───── TEXT FOR ANALYSIS

Enterprise Edition and Developer Edition.

Infrastructure type

Regional

Management type

Self-managed (service)

Service category

Machine learning

Text and language: NLP services#

Natural Language Processing (NLP) is the area of AI focused on analyzing, understanding, and generating human language. AWS offers several task-specific, fully managed text and speech services you can call from the console or an API:

Service

What it does

Amazon Transcribe

Speech-to-text: converts spoken audio into written text (captions, dictation, call transcripts).

Amazon Polly

Text-to-speech: turns written text into lifelike spoken audio.

Amazon Textract

Extracts text, forms, and tables from scanned documents and images (beyond simple OCR).

Amazon Translate

Machine translation between languages for fast, scalable localization.

These map onto the single-modality tasks in AI Literacy and Responsible Use (speech-to-text, text-to-speech, image-to-text) delivered as managed APIs.

──────────
───── THE DATA

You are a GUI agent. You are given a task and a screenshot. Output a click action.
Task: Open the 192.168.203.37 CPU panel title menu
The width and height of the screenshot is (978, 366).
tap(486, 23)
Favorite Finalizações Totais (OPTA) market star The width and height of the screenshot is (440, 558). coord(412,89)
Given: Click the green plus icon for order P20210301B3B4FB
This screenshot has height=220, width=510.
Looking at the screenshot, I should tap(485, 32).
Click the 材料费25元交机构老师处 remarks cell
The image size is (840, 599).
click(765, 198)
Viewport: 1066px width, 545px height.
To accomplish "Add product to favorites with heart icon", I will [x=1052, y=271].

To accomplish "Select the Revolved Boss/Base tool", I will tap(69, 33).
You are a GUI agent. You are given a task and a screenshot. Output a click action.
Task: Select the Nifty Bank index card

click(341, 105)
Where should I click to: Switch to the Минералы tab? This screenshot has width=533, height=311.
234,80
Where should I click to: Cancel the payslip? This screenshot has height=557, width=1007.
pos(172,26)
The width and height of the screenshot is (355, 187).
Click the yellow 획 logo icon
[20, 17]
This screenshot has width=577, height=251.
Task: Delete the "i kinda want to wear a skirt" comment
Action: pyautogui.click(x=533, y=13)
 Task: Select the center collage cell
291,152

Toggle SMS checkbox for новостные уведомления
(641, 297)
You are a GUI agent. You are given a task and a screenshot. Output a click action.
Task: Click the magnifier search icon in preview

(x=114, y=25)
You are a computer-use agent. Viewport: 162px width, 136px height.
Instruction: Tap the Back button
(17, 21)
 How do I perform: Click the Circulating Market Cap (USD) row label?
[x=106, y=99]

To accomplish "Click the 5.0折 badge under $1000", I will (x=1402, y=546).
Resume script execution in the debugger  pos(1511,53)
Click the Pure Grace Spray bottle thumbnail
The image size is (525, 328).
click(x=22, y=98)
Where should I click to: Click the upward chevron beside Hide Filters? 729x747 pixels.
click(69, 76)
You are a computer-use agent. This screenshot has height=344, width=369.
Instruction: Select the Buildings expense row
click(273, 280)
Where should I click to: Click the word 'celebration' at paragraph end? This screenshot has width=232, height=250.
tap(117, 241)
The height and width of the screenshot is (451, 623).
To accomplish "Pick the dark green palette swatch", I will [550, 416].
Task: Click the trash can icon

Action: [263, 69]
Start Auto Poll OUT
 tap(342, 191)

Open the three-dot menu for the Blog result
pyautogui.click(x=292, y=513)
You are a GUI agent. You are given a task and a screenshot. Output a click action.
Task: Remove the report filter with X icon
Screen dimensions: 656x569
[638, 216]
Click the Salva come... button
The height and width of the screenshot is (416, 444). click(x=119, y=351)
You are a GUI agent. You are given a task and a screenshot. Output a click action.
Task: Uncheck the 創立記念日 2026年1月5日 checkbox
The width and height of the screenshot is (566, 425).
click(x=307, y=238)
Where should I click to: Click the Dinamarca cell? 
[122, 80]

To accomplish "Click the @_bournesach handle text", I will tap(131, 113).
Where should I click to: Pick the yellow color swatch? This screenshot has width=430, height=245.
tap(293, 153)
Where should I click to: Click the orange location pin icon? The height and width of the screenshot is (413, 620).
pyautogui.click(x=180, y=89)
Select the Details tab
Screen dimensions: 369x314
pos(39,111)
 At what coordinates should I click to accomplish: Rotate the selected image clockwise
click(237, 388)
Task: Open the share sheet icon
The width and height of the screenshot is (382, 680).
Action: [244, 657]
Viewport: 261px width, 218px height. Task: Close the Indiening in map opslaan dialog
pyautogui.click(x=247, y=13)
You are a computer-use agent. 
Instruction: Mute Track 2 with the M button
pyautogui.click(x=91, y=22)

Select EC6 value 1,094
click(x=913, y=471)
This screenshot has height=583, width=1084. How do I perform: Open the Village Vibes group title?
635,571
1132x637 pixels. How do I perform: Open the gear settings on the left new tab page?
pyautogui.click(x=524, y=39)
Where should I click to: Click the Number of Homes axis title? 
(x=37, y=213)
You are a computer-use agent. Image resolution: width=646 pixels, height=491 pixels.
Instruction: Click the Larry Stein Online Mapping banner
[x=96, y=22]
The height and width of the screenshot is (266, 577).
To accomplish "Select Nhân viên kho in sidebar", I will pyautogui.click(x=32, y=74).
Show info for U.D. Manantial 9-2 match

──────────

WHAT THE TASK REQUIRES: Reproduce the passage of the AWS language services text from "Amazon Translate" up to and including "as managed APIs.". You can set the records aside, since none of this work depends on them.

ANSWER SPACE:
Amazon Translate

Machine translation between languages for fast, scalable localization.

These map onto the single-modality tasks in AI Literacy and Responsible Use (speech-to-text, text-to-speech, image-to-text) delivered as managed APIs.